Patrick Hahn: Georges Lentz gilt als einer der letzten lebenden musikalischen Mystiker; viele seiner Interpreten stellen ihn in eine Reihe stellen mit Hildegard von Bingen und anderen christlichen Mystikern. Ich möchte jetzt aber auch nochmal den Wissenschaftler fragen: Ich habe von Ihnen einen Text gefunden, der hat die reißerische Überschrift ›Is the universe out of tune?‹ – ›Ist das Universum verstimmt?‹ Was gibt Ihnen denn Anlass zu der Vermutung, dass das Universum verstimmt sei?

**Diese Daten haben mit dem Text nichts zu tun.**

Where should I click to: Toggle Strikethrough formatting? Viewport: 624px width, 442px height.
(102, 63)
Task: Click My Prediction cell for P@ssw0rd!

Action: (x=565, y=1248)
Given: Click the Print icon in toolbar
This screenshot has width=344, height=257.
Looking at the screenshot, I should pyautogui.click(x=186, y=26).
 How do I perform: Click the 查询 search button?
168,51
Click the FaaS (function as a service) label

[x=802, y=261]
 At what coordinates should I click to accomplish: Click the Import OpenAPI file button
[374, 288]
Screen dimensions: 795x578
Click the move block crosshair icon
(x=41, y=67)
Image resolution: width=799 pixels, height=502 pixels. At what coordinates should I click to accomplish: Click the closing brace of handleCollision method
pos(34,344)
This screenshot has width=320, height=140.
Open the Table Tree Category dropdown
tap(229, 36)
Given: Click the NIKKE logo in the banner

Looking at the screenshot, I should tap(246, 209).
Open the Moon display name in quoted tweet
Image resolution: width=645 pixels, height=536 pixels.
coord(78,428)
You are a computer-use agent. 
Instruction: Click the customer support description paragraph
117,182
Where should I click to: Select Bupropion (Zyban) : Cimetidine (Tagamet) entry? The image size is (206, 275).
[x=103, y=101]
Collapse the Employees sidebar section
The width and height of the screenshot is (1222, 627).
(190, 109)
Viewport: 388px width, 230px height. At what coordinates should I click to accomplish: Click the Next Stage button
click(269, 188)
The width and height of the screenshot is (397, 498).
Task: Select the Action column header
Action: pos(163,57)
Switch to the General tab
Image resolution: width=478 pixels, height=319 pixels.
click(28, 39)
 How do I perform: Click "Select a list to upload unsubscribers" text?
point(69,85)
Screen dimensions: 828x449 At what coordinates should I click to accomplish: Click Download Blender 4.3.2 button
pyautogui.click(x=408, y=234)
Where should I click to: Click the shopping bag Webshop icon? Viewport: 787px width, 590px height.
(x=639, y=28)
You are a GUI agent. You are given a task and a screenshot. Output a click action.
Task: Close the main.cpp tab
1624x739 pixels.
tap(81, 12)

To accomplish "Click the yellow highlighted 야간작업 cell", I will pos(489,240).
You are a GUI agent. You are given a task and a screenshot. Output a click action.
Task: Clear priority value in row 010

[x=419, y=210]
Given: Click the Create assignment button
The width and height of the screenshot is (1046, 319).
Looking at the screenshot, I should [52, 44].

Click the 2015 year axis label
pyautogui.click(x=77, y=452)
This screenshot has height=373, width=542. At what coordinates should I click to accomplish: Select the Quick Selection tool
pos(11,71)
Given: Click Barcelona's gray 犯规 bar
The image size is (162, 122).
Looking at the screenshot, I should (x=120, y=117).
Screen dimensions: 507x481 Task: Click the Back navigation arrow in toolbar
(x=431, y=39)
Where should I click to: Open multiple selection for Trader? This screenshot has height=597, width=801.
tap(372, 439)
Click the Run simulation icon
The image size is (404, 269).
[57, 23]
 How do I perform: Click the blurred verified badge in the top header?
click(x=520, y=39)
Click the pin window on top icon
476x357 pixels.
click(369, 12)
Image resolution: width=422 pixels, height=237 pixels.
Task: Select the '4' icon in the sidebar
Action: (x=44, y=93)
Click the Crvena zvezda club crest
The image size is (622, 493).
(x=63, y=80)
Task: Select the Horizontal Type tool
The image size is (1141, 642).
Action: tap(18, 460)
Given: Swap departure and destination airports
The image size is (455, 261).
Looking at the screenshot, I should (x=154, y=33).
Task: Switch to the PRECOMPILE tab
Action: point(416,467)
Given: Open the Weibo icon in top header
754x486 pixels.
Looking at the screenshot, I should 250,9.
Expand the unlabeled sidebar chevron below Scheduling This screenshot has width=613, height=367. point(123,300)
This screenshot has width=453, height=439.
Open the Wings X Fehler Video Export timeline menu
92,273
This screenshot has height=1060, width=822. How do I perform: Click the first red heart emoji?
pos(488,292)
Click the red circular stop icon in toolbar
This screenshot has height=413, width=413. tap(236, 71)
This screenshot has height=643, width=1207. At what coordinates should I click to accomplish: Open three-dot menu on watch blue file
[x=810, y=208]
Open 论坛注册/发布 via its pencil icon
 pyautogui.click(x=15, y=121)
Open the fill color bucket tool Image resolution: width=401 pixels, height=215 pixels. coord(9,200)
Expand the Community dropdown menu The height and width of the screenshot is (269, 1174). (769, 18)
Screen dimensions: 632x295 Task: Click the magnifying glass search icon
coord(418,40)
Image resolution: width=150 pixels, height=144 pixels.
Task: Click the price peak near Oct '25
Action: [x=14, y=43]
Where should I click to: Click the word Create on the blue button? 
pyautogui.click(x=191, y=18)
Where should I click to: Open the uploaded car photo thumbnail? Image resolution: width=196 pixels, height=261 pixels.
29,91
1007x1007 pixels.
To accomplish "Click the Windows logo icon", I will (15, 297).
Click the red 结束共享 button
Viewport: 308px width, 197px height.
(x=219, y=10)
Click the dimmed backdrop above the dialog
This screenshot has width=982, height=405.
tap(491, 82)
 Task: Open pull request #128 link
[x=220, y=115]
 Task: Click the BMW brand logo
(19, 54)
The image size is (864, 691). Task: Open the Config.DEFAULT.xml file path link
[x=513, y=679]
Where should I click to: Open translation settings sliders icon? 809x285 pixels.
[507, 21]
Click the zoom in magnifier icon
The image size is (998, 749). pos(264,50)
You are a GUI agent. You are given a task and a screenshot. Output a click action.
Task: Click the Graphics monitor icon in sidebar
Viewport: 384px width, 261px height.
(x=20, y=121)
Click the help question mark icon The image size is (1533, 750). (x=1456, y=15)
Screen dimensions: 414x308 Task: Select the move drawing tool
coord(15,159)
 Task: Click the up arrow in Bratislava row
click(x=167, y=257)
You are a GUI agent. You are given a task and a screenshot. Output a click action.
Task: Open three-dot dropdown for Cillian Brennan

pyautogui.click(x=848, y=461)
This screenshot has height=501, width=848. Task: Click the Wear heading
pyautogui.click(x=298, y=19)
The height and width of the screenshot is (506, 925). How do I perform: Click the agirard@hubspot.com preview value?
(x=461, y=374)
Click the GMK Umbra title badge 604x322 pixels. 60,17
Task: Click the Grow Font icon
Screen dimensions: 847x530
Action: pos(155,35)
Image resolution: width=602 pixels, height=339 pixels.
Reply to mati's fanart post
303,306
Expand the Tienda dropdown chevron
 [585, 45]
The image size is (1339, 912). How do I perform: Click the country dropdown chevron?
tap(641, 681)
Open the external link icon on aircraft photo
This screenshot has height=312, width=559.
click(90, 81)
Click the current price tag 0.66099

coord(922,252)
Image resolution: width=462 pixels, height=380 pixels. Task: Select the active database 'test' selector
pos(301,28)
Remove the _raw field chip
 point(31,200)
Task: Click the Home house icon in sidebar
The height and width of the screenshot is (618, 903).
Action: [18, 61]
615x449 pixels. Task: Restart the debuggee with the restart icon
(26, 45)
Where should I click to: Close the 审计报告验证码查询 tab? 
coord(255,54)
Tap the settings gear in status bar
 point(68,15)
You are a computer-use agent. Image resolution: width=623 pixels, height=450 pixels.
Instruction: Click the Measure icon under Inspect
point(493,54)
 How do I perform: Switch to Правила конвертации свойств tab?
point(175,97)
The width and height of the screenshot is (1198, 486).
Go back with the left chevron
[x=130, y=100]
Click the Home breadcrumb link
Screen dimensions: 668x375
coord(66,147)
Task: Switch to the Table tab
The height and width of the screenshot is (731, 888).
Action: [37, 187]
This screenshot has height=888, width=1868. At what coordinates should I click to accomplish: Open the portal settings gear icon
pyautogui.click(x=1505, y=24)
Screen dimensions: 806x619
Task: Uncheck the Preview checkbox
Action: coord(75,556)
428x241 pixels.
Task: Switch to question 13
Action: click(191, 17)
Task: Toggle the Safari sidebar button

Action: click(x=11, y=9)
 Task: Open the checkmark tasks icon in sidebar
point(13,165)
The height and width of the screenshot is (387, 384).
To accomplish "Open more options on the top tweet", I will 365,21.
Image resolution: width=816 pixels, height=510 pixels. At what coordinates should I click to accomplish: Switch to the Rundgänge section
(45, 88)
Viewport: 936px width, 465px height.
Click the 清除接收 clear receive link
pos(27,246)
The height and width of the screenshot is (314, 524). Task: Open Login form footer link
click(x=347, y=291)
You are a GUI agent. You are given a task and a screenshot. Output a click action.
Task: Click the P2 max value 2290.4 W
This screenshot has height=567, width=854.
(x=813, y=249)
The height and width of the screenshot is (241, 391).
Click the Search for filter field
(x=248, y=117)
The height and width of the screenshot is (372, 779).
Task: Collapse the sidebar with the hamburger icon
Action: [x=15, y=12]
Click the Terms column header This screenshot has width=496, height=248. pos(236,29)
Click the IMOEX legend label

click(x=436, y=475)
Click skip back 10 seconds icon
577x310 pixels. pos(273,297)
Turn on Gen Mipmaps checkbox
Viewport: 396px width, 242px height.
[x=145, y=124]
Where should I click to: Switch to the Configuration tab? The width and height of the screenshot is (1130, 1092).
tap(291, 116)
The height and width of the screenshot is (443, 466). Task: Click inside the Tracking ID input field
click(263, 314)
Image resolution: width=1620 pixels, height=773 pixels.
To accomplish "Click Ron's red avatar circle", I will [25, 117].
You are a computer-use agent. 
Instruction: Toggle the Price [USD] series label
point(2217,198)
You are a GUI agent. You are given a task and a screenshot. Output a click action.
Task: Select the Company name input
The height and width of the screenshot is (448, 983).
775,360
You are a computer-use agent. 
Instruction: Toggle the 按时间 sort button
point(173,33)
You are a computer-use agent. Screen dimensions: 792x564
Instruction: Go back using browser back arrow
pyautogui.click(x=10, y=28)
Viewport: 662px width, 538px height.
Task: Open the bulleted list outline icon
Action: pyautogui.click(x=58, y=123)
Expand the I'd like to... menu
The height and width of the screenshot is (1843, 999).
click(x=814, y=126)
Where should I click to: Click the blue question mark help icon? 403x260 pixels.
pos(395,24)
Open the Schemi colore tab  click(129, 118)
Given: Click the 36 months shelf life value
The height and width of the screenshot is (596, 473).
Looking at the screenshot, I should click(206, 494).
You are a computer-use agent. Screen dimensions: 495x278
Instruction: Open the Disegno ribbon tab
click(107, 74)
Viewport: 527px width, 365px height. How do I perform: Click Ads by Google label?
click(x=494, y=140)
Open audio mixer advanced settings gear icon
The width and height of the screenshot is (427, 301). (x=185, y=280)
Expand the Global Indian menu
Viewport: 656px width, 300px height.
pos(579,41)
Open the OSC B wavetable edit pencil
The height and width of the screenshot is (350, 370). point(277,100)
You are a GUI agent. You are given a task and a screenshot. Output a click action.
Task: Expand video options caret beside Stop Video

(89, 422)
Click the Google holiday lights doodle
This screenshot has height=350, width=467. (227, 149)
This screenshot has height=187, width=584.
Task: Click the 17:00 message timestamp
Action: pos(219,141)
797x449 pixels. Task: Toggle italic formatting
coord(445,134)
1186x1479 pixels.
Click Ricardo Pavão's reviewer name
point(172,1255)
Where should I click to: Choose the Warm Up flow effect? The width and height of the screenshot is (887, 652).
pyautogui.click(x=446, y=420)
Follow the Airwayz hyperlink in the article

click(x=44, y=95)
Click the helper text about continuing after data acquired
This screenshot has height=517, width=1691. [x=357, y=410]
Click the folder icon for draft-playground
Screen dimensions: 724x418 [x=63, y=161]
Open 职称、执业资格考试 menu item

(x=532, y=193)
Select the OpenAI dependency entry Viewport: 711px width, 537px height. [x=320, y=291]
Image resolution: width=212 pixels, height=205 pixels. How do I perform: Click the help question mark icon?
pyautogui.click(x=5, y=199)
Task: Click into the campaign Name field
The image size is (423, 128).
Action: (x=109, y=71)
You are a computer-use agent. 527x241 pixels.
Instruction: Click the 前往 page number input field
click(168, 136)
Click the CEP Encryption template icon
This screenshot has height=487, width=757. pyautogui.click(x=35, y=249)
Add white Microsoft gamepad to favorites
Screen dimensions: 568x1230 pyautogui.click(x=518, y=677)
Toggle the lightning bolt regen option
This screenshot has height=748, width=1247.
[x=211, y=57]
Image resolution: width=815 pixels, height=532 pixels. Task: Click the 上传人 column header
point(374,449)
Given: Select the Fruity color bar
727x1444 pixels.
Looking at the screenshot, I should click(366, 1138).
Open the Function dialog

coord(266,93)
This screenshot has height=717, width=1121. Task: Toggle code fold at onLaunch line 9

Dominik Schwarz: Das ist ein Artikel, den ich für ›Scientific American‹ geschrieben habe. Wir haben den sogenannten kosmischen Mikrowellenhintergrund analysiert. Diese Strahlung ist ein Relikt des Urknalls, kommt aus jeder Richtung und ist gleichförmig in jede Richtung gesehen. Wenn wir aber sehr genau messen, mit einer Genauigkeit von 1:1000, dann finden wir kleine Schwankungen. Das sind im Wesentlichen Schallwellen, die durch das Universum laufen. Das Medium, in dem diese Schallwellen laufen, ist die im Universum vorhandene Materie. Heute ist die so verdünnt, aber im sehr frühen Universum war alles viel dichter, viel kompakter, viel heißer, da war das Universum so dicht, dass da tatsächlich Schall in dem Sinne, in dem wir ihn kennen, entstand. Irgendwann wird das Universum so dünn, dass das Licht beginnt, zu uns zu kommen und in dem Moment hören diese Schallwellen auf. Und dann sieht man in dem Licht, das wir heute sehen können im Mikrowellenbereich diese kleinen Fluktuationen, sozusagen einen Schnappschuss dieser Schallwellen im Sinne von ›Dort ist es ein bisschen heißer, und dort ein bisschen kälter.‹ Dann kann man das analysieren und so wie die Obertöne bei einem Streichinstrument kann man das Bild auch in Grundtöne und Obertöne zerlegen. Wir haben ein kosmologisches Modell, das nennt sich kosmologische Inflation – es erlaubt uns eine Vorhersage, wie diese verschiedenen Schwingungswogen zueinander im Verhältnis stehen sollten. Wir haben ungefähr vor 12, 13 Jahren herausgefunden, dass es bei den niedrigsten Schwingungsmoden ein bisschen anders aussieht, als uns unser Modell vorhersagt. Und deswegen dachten wir uns diese Metapher zu einem kosmischen Orchester: Die ganzen höheren Töne, das sind die Geigen und Piccoloflöten und so weiter, und die tiefen Töne, das ist der Kontrabass und die Tuba und die spielen einfach was anderes als der Rest im Universum.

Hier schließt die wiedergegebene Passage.